Dariusz Landowski był muzykiem, reżyserem, a czasem również aktorem. Urodził się w
Bydgoszczy i do końca życia pozostał związany z tym miastem. W młodości mocno angażował się w aktywność muzyczną, dołączając do bydgoskich rockowych zespołów takich jak „Tango” czy „Gąbki”, a później formując własną grupę „Kredki”. W 2018 roku zespół, który posiadał dorobek w postaci kilku albumów i wielu mniejszych form muzycznych, zagrał swój jubileuszowy koncert z okazji 25-lecia istnienia w klubie „Wiatrakowa” w Bydgoszczy.
Oprócz muzycznej twórczości Landowski zajmował się również sztuką wizualną. Zaczynając od tworzenia wideoklipów dla muzyki swojego zespołu, w 2009 roku razem z synem stworzył swój pierwszy krótki film dokumentalny poświęcony dotychczasowej działalności „Kredek”, a rok później zajął się udokumentowaniem twórczości legendarnego bydgoskiego zespołu „Variete”.
W 2012 r. Landowski wyreżyserował krótkometrażowy film fabularny „Podnieść się by nie upaść” - historię kobiety, która za sukcesy w pracy płaci uzależnieniem od alkoholu. Obraz przeplatany jest świątecznymi kadrami z bydgoskich ulic. Kolejnym z fabularnych dzieł Dariusza Landowskiego był film „Moje miejsce we śnie”, nakręcony w 2013 roku, w którym grała m.in. aktorka Paulina Holtz. W międzyczasie reżyser poznał Yacha Paszkiewicza - „ojca” polskiego wideoklipu. Razem zorganizowali kilka warsztatów tworzenia teledysków, które miały miejsce głównie w kompleksie pałaców w Ostromecku.

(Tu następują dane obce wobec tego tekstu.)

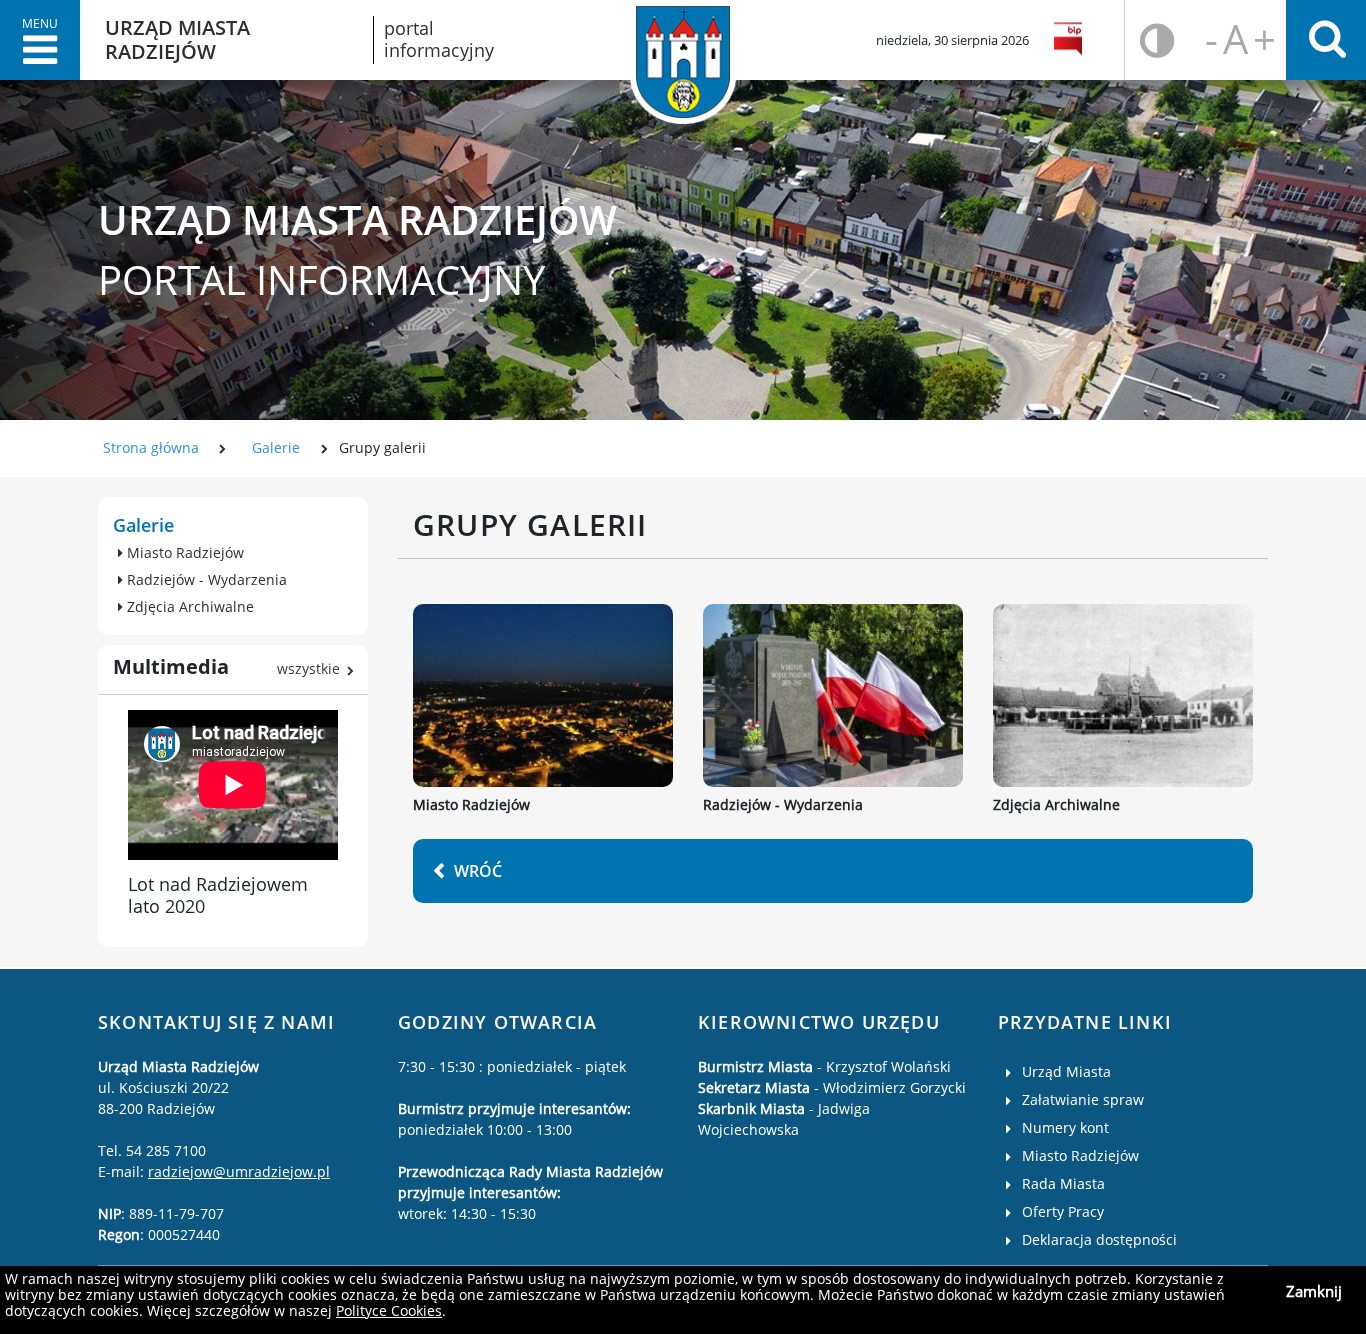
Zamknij (1314, 1291)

Największą produkcją Landowskiego był nakręcony w 2015 roku dokument o nazwie „30 lat Yacha”, w którym zdecydował się opisać życie i twórczość Paszkiewicza - opowieściami o nim podzielili się z nim m.in. Michał Wiśniewski, Jurek Owsiak, Agnieszka Szydłowska, czy Kazik. W ostatnich latach Dariusz Landowski poświęcił się swojemu nowemu zespołowi „SMOGS”, w którym tworzył muzykę z gatunku psychobilly. Razem wydali jedną płytę EP. Landowski miał również w planach kolejne produkcje filmowe.
Niestety, w wyniku nagłej choroby wywołanej koronawirusem, zmarł w wieku 54 lat, pozostawiając żonę i syna. Pogrzeb Dariusza Landowskiego odbędzie się w piątek 21 maja o godz.13 w Kaplicy na Cmentarzu na bydgoskich Bielawkach (al. Kardynała Stefana Wyszyńskiego).